> From: Johnny Kewl [mailto:[EMAIL PROTECTED]
> Subject: Re: Migrating to tomcat 6 gives formatted currency
> amounts problem
>
> If this locale stuff is in fact defaulting to an ISO char set
> that can do these symbols...

There's the basic problem - anytime you allow defaults to come into play you 
put yourself at risk.

> and say you where making a non english page, say
> Japanese... do you think that its possible to use it?

Certainly, and you should use it - but with the desired Locale specified, not 
using whatever the default happens to be at that instant.

> they using the getCurrencyInstance to make the currency symbols.
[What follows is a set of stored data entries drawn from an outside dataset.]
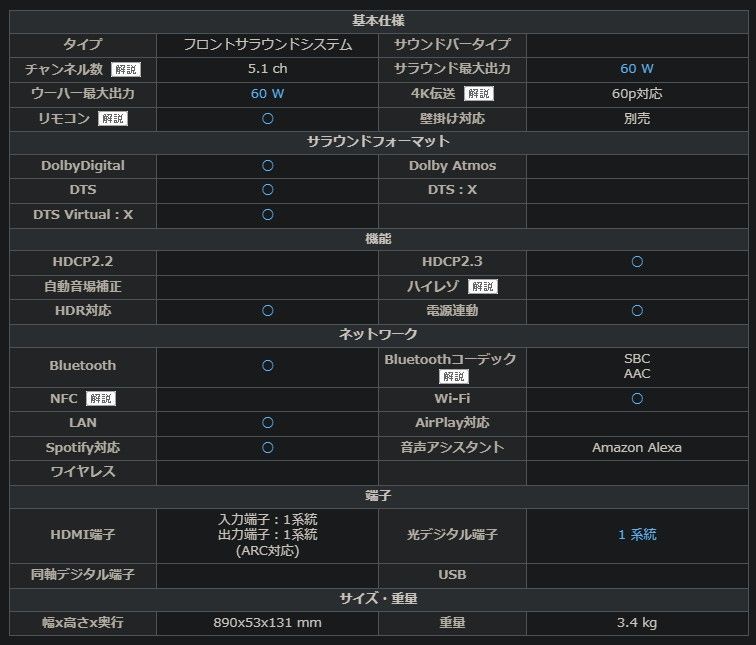The height and width of the screenshot is (645, 756).
Task: Click the フロントサラウンドシステム type value
Action: 267,45
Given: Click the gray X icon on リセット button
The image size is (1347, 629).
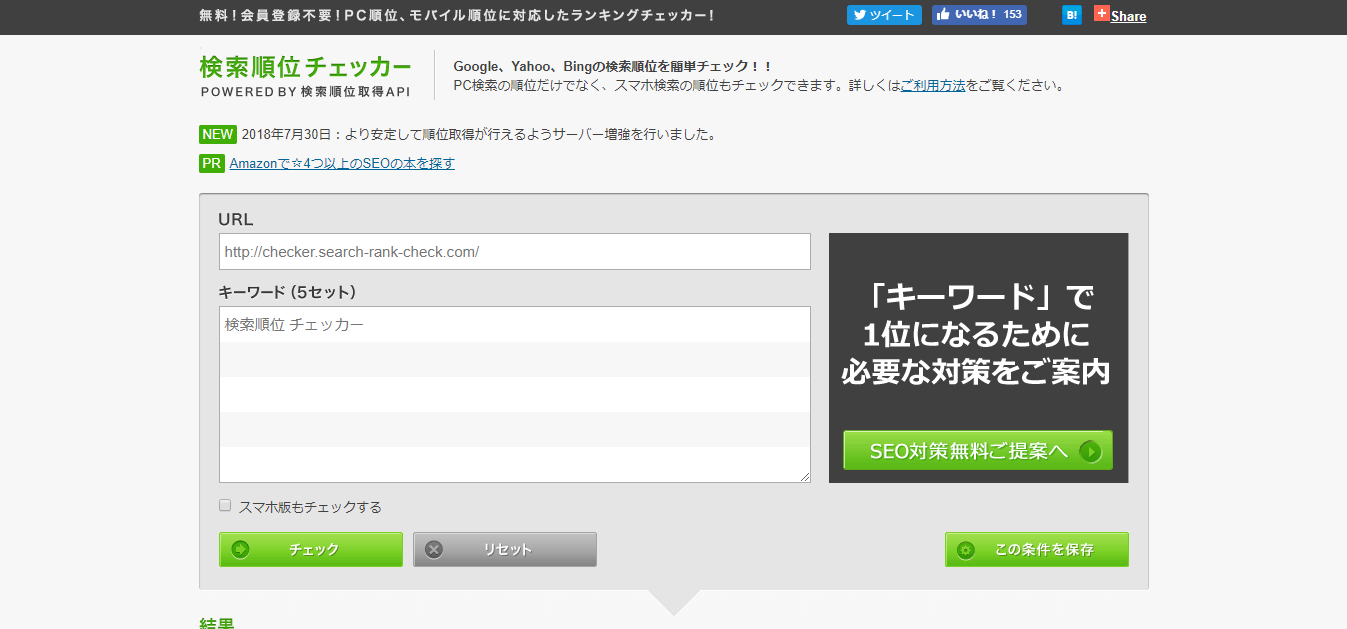Looking at the screenshot, I should [434, 549].
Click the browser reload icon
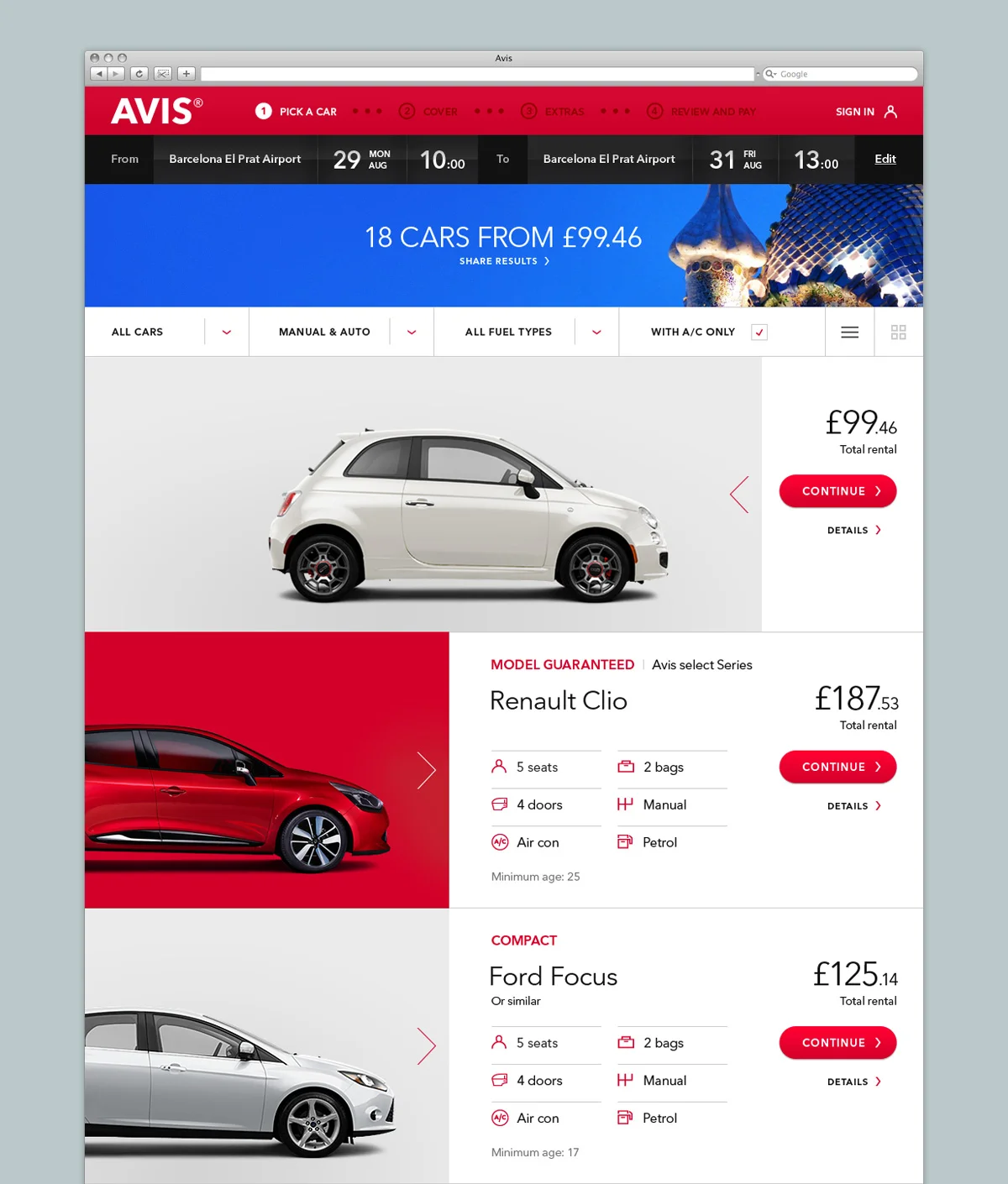 (x=139, y=74)
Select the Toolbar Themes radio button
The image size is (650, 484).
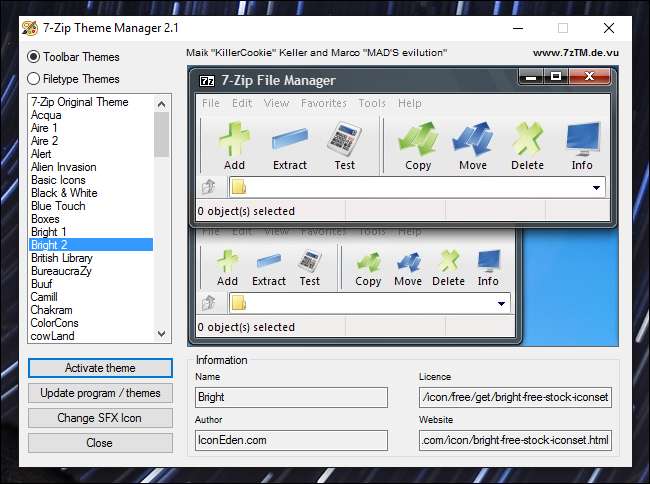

But, if you want a specific currency symbol (e.g., Yen, Pound Sterling), the 
Locale should be explicitly provided on the API call; only if you want to use 
the platform's default should the getCurrencyInstance() without an argument be 
used.

> But I'm thinking its a US/Eng only methodology...

Nope, it's universal.  Java supports a seemingly infinite number of locales.

> When you say.... "If I override that with say ISO-8859-15",
> is that the whole page you talking about

Yes, I was setting the browser to use a fixed encoding rather than the one in 
the HTTP header or the browser default.

> it possible to have  different character encoding sections
> in a web page....

I don't know HTML well enough to completely answer that question, but I believe 
HTTP uses the last character set header specified, and all HTTP headers must 
precede the HTML.  You should be able to achieve the desired effect with 
frames.  However, if you just use UTF-8, you don't need to worry about, since 
that includes every code point in the known universe.

> if I do look at that test page in a MS tool...
> it displays correctly with mixed encodings?

MS cheats at every opportunity, seemingly avoiding standards whenever they can. 
 IE likes to guess at the intent of the web page, sometimes getting it right, 
often getting it horribly wrong.

> But when you choose a font in a text editor like Swing or
> Word, you are also picking some character set...

Nope - most editors do not let you choose the character encoding, they just use 
the platform default.  Some do let you choose a UTF-x flavor in lieu of the 
platform default, which is quite desirable.  Some fonts (e.g., Wingdings) 
redefine the glyphs for given code points in order to display oddball symbols 
within a non-Unicode encoding; these were pretty much all developed before 
Unicode came into widespread use, but are still around for compatibility.